All of the records below are to be copied exactly.
*** Provided information ***
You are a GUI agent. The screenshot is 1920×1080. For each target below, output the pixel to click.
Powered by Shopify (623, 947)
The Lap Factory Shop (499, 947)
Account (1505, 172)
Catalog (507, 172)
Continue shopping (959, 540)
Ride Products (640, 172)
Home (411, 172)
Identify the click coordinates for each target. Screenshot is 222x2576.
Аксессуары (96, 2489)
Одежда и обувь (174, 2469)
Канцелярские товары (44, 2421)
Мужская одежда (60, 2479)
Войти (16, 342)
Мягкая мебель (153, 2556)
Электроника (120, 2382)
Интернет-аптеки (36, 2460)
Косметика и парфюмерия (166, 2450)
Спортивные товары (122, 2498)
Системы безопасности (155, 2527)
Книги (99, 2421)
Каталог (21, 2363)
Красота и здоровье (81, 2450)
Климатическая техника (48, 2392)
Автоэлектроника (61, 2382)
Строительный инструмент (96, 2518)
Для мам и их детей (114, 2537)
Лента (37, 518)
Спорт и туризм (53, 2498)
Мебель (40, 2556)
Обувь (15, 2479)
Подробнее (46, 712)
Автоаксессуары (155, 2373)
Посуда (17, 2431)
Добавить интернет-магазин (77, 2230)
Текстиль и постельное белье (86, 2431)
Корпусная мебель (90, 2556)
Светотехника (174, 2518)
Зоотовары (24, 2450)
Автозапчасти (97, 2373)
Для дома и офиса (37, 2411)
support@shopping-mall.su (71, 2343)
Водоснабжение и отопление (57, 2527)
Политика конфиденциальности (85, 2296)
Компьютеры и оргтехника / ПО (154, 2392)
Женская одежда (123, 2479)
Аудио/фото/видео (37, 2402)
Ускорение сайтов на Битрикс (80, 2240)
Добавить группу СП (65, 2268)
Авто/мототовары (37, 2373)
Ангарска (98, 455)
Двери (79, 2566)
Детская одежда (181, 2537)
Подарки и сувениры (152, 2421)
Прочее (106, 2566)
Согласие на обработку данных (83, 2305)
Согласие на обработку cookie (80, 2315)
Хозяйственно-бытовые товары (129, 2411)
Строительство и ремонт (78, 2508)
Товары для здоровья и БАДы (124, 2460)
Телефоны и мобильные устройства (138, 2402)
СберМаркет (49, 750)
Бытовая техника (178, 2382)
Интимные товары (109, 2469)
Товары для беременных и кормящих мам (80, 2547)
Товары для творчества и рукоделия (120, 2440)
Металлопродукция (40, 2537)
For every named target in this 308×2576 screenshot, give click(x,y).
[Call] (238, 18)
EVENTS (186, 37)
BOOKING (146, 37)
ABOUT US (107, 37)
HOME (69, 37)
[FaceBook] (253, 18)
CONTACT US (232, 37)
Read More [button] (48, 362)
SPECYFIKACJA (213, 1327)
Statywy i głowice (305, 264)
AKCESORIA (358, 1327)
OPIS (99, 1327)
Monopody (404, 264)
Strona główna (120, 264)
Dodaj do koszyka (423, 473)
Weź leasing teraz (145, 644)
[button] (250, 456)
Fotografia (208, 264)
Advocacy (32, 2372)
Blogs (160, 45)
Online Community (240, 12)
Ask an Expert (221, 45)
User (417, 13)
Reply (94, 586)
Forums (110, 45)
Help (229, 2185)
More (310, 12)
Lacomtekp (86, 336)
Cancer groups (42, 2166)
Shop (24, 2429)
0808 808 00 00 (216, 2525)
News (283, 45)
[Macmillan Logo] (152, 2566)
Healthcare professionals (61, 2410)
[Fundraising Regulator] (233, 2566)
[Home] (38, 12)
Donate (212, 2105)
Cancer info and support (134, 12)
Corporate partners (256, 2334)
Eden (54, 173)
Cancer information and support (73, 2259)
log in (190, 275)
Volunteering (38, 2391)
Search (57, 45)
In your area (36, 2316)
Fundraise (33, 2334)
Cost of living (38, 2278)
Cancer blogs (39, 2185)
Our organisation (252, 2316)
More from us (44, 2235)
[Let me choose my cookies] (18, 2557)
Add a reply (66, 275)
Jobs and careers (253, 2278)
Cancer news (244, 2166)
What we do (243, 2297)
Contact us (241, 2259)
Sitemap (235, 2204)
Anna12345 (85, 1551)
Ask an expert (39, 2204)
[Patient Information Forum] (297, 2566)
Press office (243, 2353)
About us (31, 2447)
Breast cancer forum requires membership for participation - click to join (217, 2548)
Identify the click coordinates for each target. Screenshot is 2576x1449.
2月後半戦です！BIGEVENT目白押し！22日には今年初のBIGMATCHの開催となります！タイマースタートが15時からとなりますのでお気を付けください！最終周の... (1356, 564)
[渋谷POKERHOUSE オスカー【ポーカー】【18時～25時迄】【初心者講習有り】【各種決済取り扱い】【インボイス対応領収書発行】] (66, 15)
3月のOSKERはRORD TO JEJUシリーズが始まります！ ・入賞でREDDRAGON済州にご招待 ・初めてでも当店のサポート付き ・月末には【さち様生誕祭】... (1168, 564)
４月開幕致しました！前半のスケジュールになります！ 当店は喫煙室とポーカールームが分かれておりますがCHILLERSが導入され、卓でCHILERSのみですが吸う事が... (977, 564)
*** End of Provided information ***
*Task response*:
You are a GUI agent. The screenshot is 1920×1080. For each target below, output the pixel to click.
Powered by Shopify (623, 947)
The Lap Factory Shop (499, 947)
Account (1505, 172)
Catalog (507, 172)
Continue shopping (959, 540)
Ride Products (640, 172)
Home (411, 172)
Identify the click coordinates for each target. Screenshot is 222x2576.
Аксессуары (96, 2489)
Одежда и обувь (174, 2469)
Канцелярские товары (44, 2421)
Мужская одежда (60, 2479)
Войти (16, 342)
Мягкая мебель (153, 2556)
Электроника (120, 2382)
Интернет-аптеки (36, 2460)
Косметика и парфюмерия (166, 2450)
Спортивные товары (122, 2498)
Системы безопасности (155, 2527)
Книги (99, 2421)
Каталог (21, 2363)
Красота и здоровье (81, 2450)
Климатическая техника (48, 2392)
Автоэлектроника (61, 2382)
Строительный инструмент (96, 2518)
Для мам и их детей (114, 2537)
Лента (37, 518)
Спорт и туризм (53, 2498)
Мебель (40, 2556)
Обувь (15, 2479)
Подробнее (46, 712)
Автоаксессуары (155, 2373)
Посуда (17, 2431)
Добавить интернет-магазин (77, 2230)
Текстиль и постельное белье (86, 2431)
Корпусная мебель (90, 2556)
Светотехника (174, 2518)
Зоотовары (24, 2450)
Автозапчасти (97, 2373)
Для дома и офиса (37, 2411)
support@shopping-mall.su (71, 2343)
Водоснабжение и отопление (57, 2527)
Политика конфиденциальности (85, 2296)
Компьютеры и оргтехника / ПО (154, 2392)
Женская одежда (123, 2479)
Аудио/фото/видео (37, 2402)
Ускорение сайтов на Битрикс (80, 2240)
Добавить группу СП (65, 2268)
Авто/мототовары (37, 2373)
Ангарска (98, 455)
Двери (79, 2566)
Детская одежда (181, 2537)
Подарки и сувениры (152, 2421)
Прочее (106, 2566)
Согласие на обработку данных (83, 2305)
Согласие на обработку cookie (80, 2315)
Хозяйственно-бытовые товары (129, 2411)
Строительство и ремонт (78, 2508)
Товары для здоровья и БАДы (124, 2460)
Телефоны и мобильные устройства (138, 2402)
СберМаркет (49, 750)
Бытовая техника (178, 2382)
Интимные товары (109, 2469)
Товары для беременных и кормящих мам (80, 2547)
Товары для творчества и рукоделия (120, 2440)
Металлопродукция (40, 2537)
For every named target in this 308×2576 screenshot, give click(x,y).
[Call] (238, 18)
EVENTS (186, 37)
BOOKING (146, 37)
ABOUT US (107, 37)
HOME (69, 37)
[FaceBook] (253, 18)
CONTACT US (232, 37)
Read More [button] (48, 362)
SPECYFIKACJA (213, 1327)
Statywy i głowice (305, 264)
AKCESORIA (358, 1327)
OPIS (99, 1327)
Monopody (404, 264)
Strona główna (120, 264)
Dodaj do koszyka (423, 473)
Weź leasing teraz (145, 644)
[button] (250, 456)
Fotografia (208, 264)
Advocacy (32, 2372)
Blogs (160, 45)
Online Community (240, 12)
Ask an Expert (221, 45)
User (417, 13)
Reply (94, 586)
Forums (110, 45)
Help (229, 2185)
More (310, 12)
Lacomtekp (86, 336)
Cancer groups (42, 2166)
Shop (24, 2429)
0808 808 00 00 (216, 2525)
News (283, 45)
[Macmillan Logo] (152, 2566)
Healthcare professionals (61, 2410)
[Fundraising Regulator] (233, 2566)
[Home] (38, 12)
Donate (212, 2105)
Cancer info and support (134, 12)
Corporate partners (256, 2334)
Eden (54, 173)
Cancer information and support (73, 2259)
log in (190, 275)
Volunteering (38, 2391)
Search (57, 45)
In your area (36, 2316)
Fundraise (33, 2334)
Cost of living (38, 2278)
Cancer blogs (39, 2185)
Our organisation (252, 2316)
More from us (44, 2235)
[Let me choose my cookies] (18, 2557)
Add a reply (66, 275)
Jobs and careers (253, 2278)
Cancer news (244, 2166)
What we do (243, 2297)
Contact us (241, 2259)
Sitemap (235, 2204)
Anna12345 (85, 1551)
Ask an expert (39, 2204)
[Patient Information Forum] (297, 2566)
Press office (243, 2353)
About us (31, 2447)
Breast cancer forum requires membership for participation - click to join (217, 2548)
Identify the click coordinates for each target. Screenshot is 2576x1449.
2月後半戦です！BIGEVENT目白押し！22日には今年初のBIGMATCHの開催となります！タイマースタートが15時からとなりますのでお気を付けください！最終周の... (1356, 564)
[渋谷POKERHOUSE オスカー【ポーカー】【18時～25時迄】【初心者講習有り】【各種決済取り扱い】【インボイス対応領収書発行】] (66, 15)
3月のOSKERはRORD TO JEJUシリーズが始まります！ ・入賞でREDDRAGON済州にご招待 ・初めてでも当店のサポート付き ・月末には【さち様生誕祭】... (1168, 564)
４月開幕致しました！前半のスケジュールになります！ 当店は喫煙室とポーカールームが分かれておりますがCHILLERSが導入され、卓でCHILERSのみですが吸う事が... (977, 564)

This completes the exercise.